[[ EXCERPT, beginning ]]
Report from International Stroke Conference: Merci device plus tPA unblocks 68% of clogged intracranial arteries

February 14, 2007

Improved device performance and growing user experience are credited for a nine percentage point increase in successful recanalization following ischemic stroke. The improved rate over an earlier trial was reported Feb. 2 in the final results of the prospective 15-center Multi-Merci clinical trial of mechanical clot retrievers that restore intracranial blood flow after stroke.

Improved device performance and growing user experience are credited for a nine percentage point increase in successful recanalization following ischemic stroke. The improved rate over an earlier trial was reported Feb. 2 in the final results of the prospective 15-center Multi-Merci clinical trial of mechanical clot retrievers that restore intracranial blood flow after stroke.

Principal investigator Dr. Wade S. Smith reported that new L5 and L6 Merci clot retrievers achieved complete recanalization of occluded intracranial arteries for 55% of 111 acute stroke patients in the single-arm trial. Smith, a professor of neurology at the University of California, San Francisco, announced that the success rate rose to 68.3% when tPA thrombolyis was performed immediately after attempted mechanical extraction. Final results were presented at the American Stroke Association's 2007 International Stroke Conference in San Francisco.

The intravascular Merci retrieval systems are designed to address the most morbid forms of ischemic stroke originating from clots lodged in the vertebrovascular system, Smith said. About 60% of the treated thrombi in the Multi-Merci trial resided in the middle cerebral artery, 32% were in the intracranial artery or carotid T, and 8% were found in the vertebrobasilar artery.
[[ EXCERPT, end ]]
[[ EXTRACTED DATA, beginning ]]
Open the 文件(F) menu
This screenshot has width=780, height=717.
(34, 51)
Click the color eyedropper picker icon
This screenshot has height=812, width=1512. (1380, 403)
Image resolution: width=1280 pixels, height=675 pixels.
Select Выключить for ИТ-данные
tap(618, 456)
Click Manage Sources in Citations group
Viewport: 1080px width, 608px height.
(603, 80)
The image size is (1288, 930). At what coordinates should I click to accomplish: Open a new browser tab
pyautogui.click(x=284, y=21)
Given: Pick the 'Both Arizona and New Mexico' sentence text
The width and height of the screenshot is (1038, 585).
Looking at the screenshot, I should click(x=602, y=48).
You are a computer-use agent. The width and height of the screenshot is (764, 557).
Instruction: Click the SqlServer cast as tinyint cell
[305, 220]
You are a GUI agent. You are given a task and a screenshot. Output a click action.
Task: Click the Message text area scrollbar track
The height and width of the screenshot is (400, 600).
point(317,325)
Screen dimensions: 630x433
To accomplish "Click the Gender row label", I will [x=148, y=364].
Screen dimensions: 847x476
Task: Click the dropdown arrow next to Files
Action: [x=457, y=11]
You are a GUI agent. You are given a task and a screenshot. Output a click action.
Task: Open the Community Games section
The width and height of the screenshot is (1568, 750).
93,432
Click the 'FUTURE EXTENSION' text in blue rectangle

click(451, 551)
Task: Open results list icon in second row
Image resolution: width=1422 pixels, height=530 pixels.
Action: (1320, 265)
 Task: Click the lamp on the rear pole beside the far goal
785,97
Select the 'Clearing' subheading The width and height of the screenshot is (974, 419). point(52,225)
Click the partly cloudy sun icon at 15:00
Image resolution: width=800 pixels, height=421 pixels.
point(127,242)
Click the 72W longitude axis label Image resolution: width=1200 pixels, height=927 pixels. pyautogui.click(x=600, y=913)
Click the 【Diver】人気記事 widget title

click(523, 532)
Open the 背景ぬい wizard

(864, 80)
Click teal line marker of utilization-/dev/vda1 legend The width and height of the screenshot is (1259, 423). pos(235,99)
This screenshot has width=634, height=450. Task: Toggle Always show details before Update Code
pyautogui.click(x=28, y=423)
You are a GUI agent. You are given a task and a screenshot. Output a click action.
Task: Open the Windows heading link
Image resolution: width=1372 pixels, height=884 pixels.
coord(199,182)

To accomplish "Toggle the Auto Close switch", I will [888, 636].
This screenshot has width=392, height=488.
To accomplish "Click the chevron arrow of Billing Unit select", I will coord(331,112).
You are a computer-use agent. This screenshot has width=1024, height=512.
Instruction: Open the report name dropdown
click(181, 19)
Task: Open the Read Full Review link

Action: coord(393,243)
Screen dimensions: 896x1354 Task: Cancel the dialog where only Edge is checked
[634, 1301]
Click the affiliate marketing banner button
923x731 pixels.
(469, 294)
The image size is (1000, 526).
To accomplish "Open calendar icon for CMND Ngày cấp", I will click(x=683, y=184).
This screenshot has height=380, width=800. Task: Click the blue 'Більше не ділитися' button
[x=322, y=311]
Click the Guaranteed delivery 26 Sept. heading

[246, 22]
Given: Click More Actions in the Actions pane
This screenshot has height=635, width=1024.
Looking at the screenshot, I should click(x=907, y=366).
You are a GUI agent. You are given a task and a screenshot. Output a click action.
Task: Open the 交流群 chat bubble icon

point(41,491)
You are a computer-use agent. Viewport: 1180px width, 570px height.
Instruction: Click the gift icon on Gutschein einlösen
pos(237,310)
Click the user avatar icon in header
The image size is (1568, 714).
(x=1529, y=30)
[[ EXTRACTED DATA, end ]]
PROBLEMS TO WORK ON:
1: List the sites where the treated thrombi in the Multi-Merci trial resided, according to the stroke conference report, and give the share for each.
2: Carry the stroke conference report forward from its last sentence.
These entries come from a separate source and are unrelated to the stroke conference report.

OUTPUTS IN ORDER:
1:
Middle cerebral artery: about 60%
Intracranial artery or carotid T: 32%
Vertebrobasilar artery: 8%

2:
The Merci system consists of a balloon guide catheter, guidewire, and microcatheter. The guide catheter, inserted percutaneously in the femoral artery, is maneuvered under fluoroscopic guidance to the internal carotid artery and through the clot. The microcatheter with a corkscrew tip in models X5 and X6 is deployed from the hollow guide catheter distal to the obstruction. Ideally, the thrombus is snagged and removed when the catheter is pulled from the vessel.

The typical procedure in the Multi-Merci trial involved three passes through the thrombus with the device. Average procedure time was 1.6 hours.

Models X5 and X6 received FDA 510(k) clearance for U.S. sale in August 2004 after the initial Merci trial involving 141 patients found that the device successfully recanalized 48% of vessels when used alone and 60% when tPA thrombolysis was performed immediately after extraction.

In contrast to the X5 and X6, the tip of the L5 consists of a tightly wound coil and thin fibers loosely strung from the tip to an anchor point several centimeters down the catheter. The L6 features a complex coil design.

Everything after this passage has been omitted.